§ **The task**
Can you copy out the following records line for line, changing nothing?

§ **Supplied data**
--

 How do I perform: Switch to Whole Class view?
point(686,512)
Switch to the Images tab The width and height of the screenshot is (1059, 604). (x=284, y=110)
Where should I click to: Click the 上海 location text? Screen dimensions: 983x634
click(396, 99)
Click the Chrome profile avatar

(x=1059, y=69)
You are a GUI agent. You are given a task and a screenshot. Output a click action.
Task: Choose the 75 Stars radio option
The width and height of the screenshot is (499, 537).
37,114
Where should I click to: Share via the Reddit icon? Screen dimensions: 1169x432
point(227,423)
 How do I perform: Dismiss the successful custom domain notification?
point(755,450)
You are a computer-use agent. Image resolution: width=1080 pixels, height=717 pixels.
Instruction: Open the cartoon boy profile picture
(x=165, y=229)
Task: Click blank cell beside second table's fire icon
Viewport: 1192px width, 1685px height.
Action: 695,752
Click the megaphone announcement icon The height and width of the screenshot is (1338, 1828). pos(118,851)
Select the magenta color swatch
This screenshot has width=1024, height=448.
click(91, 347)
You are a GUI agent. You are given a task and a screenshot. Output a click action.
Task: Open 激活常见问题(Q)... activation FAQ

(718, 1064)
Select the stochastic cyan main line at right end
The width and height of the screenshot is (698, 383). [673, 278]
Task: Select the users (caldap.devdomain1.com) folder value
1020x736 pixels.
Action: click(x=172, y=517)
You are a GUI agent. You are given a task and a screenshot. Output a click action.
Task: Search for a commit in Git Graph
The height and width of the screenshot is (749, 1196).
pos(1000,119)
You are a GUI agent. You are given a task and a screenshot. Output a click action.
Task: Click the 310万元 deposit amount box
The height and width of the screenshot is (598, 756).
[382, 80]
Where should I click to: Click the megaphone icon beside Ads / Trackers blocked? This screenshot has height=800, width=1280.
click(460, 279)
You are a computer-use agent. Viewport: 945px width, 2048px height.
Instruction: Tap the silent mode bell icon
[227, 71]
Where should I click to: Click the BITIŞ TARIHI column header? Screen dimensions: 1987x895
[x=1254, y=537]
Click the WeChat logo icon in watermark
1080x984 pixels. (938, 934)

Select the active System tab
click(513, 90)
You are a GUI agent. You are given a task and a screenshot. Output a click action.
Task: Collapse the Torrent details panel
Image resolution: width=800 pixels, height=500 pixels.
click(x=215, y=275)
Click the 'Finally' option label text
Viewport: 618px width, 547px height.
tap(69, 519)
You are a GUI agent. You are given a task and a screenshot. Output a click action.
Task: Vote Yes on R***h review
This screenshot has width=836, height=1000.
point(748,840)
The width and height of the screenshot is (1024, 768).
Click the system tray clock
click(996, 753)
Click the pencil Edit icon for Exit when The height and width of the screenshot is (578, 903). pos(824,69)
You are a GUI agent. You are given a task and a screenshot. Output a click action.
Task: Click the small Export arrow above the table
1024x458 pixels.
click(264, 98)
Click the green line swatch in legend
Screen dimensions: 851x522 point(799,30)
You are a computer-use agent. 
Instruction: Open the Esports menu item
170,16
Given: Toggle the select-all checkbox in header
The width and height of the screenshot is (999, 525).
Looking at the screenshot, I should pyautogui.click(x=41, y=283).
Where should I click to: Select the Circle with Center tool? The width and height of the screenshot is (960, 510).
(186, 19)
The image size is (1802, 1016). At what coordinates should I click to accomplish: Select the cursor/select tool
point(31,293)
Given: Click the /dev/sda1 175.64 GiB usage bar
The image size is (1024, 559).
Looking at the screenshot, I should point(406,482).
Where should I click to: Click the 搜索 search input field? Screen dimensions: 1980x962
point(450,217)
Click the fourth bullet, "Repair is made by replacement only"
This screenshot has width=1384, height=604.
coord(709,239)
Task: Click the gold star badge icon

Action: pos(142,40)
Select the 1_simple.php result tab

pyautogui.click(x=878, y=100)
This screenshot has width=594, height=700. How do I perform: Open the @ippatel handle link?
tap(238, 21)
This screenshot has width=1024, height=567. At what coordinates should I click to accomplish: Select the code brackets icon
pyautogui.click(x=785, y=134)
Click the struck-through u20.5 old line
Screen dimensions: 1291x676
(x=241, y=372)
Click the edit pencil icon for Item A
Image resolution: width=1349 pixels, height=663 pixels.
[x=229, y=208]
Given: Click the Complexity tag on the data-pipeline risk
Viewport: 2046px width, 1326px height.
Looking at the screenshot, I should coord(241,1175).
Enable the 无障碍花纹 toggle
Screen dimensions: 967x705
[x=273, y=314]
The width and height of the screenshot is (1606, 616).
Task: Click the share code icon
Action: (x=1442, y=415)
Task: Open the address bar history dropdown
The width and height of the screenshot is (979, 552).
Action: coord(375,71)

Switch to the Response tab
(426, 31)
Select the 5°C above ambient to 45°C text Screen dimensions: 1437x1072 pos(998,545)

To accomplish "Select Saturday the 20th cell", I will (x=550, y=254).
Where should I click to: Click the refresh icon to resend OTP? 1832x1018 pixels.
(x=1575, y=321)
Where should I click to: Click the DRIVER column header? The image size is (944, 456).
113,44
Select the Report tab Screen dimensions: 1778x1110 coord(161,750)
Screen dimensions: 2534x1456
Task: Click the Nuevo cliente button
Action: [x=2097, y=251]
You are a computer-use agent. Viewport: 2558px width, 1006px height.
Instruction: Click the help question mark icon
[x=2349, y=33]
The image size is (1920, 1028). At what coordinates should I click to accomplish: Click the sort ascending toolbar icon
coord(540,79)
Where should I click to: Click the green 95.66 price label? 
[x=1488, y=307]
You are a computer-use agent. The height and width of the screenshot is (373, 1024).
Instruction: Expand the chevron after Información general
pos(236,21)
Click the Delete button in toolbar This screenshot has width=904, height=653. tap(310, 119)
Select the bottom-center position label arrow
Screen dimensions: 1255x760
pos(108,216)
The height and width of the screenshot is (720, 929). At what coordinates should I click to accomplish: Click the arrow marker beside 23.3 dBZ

--

§ **Correct answer**
 How do I perform: Switch to Whole Class view?
point(686,512)
Switch to the Images tab The width and height of the screenshot is (1059, 604). (x=284, y=110)
Where should I click to: Click the 上海 location text? Screen dimensions: 983x634
click(396, 99)
Click the Chrome profile avatar

(x=1059, y=69)
You are a GUI agent. You are given a task and a screenshot. Output a click action.
Task: Choose the 75 Stars radio option
The width and height of the screenshot is (499, 537).
37,114
Where should I click to: Share via the Reddit icon? Screen dimensions: 1169x432
point(227,423)
 How do I perform: Dismiss the successful custom domain notification?
point(755,450)
You are a computer-use agent. Image resolution: width=1080 pixels, height=717 pixels.
Instruction: Open the cartoon boy profile picture
(x=165, y=229)
Task: Click blank cell beside second table's fire icon
Viewport: 1192px width, 1685px height.
Action: 695,752
Click the megaphone announcement icon The height and width of the screenshot is (1338, 1828). pos(118,851)
Select the magenta color swatch
This screenshot has width=1024, height=448.
click(91, 347)
You are a GUI agent. You are given a task and a screenshot. Output a click action.
Task: Open 激活常见问题(Q)... activation FAQ

(718, 1064)
Select the stochastic cyan main line at right end
The width and height of the screenshot is (698, 383). [673, 278]
Task: Select the users (caldap.devdomain1.com) folder value
1020x736 pixels.
Action: click(x=172, y=517)
You are a GUI agent. You are given a task and a screenshot. Output a click action.
Task: Search for a commit in Git Graph
The height and width of the screenshot is (749, 1196).
pos(1000,119)
You are a GUI agent. You are given a task and a screenshot. Output a click action.
Task: Click the 310万元 deposit amount box
The height and width of the screenshot is (598, 756).
[382, 80]
Where should I click to: Click the megaphone icon beside Ads / Trackers blocked? This screenshot has height=800, width=1280.
click(460, 279)
You are a computer-use agent. Viewport: 945px width, 2048px height.
Instruction: Tap the silent mode bell icon
[227, 71]
Where should I click to: Click the BITIŞ TARIHI column header? Screen dimensions: 1987x895
[x=1254, y=537]
Click the WeChat logo icon in watermark
1080x984 pixels. (938, 934)

Select the active System tab
click(513, 90)
You are a GUI agent. You are given a task and a screenshot. Output a click action.
Task: Collapse the Torrent details panel
Image resolution: width=800 pixels, height=500 pixels.
click(x=215, y=275)
Click the 'Finally' option label text
Viewport: 618px width, 547px height.
tap(69, 519)
You are a GUI agent. You are given a task and a screenshot. Output a click action.
Task: Vote Yes on R***h review
This screenshot has width=836, height=1000.
point(748,840)
The width and height of the screenshot is (1024, 768).
Click the system tray clock
click(996, 753)
Click the pencil Edit icon for Exit when The height and width of the screenshot is (578, 903). pos(824,69)
You are a GUI agent. You are given a task and a screenshot. Output a click action.
Task: Click the small Export arrow above the table
1024x458 pixels.
click(264, 98)
Click the green line swatch in legend
Screen dimensions: 851x522 point(799,30)
You are a computer-use agent. 
Instruction: Open the Esports menu item
170,16
Given: Toggle the select-all checkbox in header
The width and height of the screenshot is (999, 525).
Looking at the screenshot, I should pyautogui.click(x=41, y=283).
Where should I click to: Select the Circle with Center tool? The width and height of the screenshot is (960, 510).
(186, 19)
The image size is (1802, 1016). At what coordinates should I click to accomplish: Select the cursor/select tool
point(31,293)
Given: Click the /dev/sda1 175.64 GiB usage bar
The image size is (1024, 559).
Looking at the screenshot, I should point(406,482).
Where should I click to: Click the 搜索 search input field? Screen dimensions: 1980x962
point(450,217)
Click the fourth bullet, "Repair is made by replacement only"
This screenshot has width=1384, height=604.
coord(709,239)
Task: Click the gold star badge icon

Action: pos(142,40)
Select the 1_simple.php result tab

pyautogui.click(x=878, y=100)
This screenshot has width=594, height=700. How do I perform: Open the @ippatel handle link?
tap(238, 21)
This screenshot has width=1024, height=567. At what coordinates should I click to accomplish: Select the code brackets icon
pyautogui.click(x=785, y=134)
Click the struck-through u20.5 old line
Screen dimensions: 1291x676
(x=241, y=372)
Click the edit pencil icon for Item A
Image resolution: width=1349 pixels, height=663 pixels.
[x=229, y=208]
Given: Click the Complexity tag on the data-pipeline risk
Viewport: 2046px width, 1326px height.
Looking at the screenshot, I should coord(241,1175).
Enable the 无障碍花纹 toggle
Screen dimensions: 967x705
[x=273, y=314]
The width and height of the screenshot is (1606, 616).
Task: Click the share code icon
Action: (x=1442, y=415)
Task: Open the address bar history dropdown
The width and height of the screenshot is (979, 552).
Action: coord(375,71)

Switch to the Response tab
(426, 31)
Select the 5°C above ambient to 45°C text Screen dimensions: 1437x1072 pos(998,545)

To accomplish "Select Saturday the 20th cell", I will (x=550, y=254).
Where should I click to: Click the refresh icon to resend OTP? 1832x1018 pixels.
(x=1575, y=321)
Where should I click to: Click the DRIVER column header? The image size is (944, 456).
113,44
Select the Report tab Screen dimensions: 1778x1110 coord(161,750)
Screen dimensions: 2534x1456
Task: Click the Nuevo cliente button
Action: [x=2097, y=251]
You are a computer-use agent. Viewport: 2558px width, 1006px height.
Instruction: Click the help question mark icon
[x=2349, y=33]
The image size is (1920, 1028). At what coordinates should I click to accomplish: Click the sort ascending toolbar icon
coord(540,79)
Where should I click to: Click the green 95.66 price label? 
[x=1488, y=307]
You are a computer-use agent. The height and width of the screenshot is (373, 1024).
Instruction: Expand the chevron after Información general
pos(236,21)
Click the Delete button in toolbar This screenshot has width=904, height=653. tap(310, 119)
Select the bottom-center position label arrow
Screen dimensions: 1255x760
pos(108,216)
The height and width of the screenshot is (720, 929). At what coordinates should I click to accomplish: Click the arrow marker beside 23.3 dBZ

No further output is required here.